新聞標題： ( 2019-12-03 )
演講主題：Probabilistic Structure Learning for EEG/MEG Source Imaging with Hierarchical Graph Prior
主講人：Li Wang 教授 (University of Texas at Arlington, USA.)
演講日期：2019 年12月17日(星期二) 14:20 –15:20
茶會時間：2019 年12月17日14:10 (科學一館205室)
摘要內容：Brain source imaging is an important method for noninvasively characterizing brain activity using Electroencephalogram (EEG) or Magnetoencephalography (MEG) recordings. Traditional EEG/MEG Source Imaging (ESI) methods usually assume that either source activities at different time points are unrelated, or that similar spatiotemporal patterns exist across an entire study period.

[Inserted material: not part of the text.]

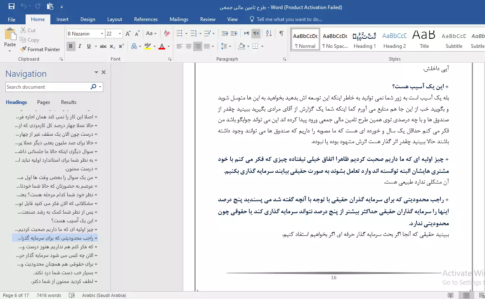Open the red font color dropdown arrow
The image size is (485, 299).
point(168,46)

The former assumption makes ESI analyses sensitive to noise, while the latter renders ESI analyses unable to account for time-varying patterns of activity. To effectively deal with noise while maintaining flexibility and continuity among brain activation patterns, we propose a novel probabilistic ESI model based on a hierarchical graph prior. In our method, a spanning tree constraint is imposed to ensure that activity patterns have spatiotemporal continuity. An efficient algorithm based on alternating convex search is presented to solve the proposed model and is provably convergent. Comprehensive numerical studies using synthetic data on a real brain model are conducted under different levels of signal-to-noise ratio (SNR) from both sensor and source spaces. We also examine the EEG/MEG data from two real applications, in which our ESI reconstructions are neurologically plausible. All results demonstrate significant improvements of the proposed algorithm over the benchmark methods in terms of source localization performance, especially at high noise levels.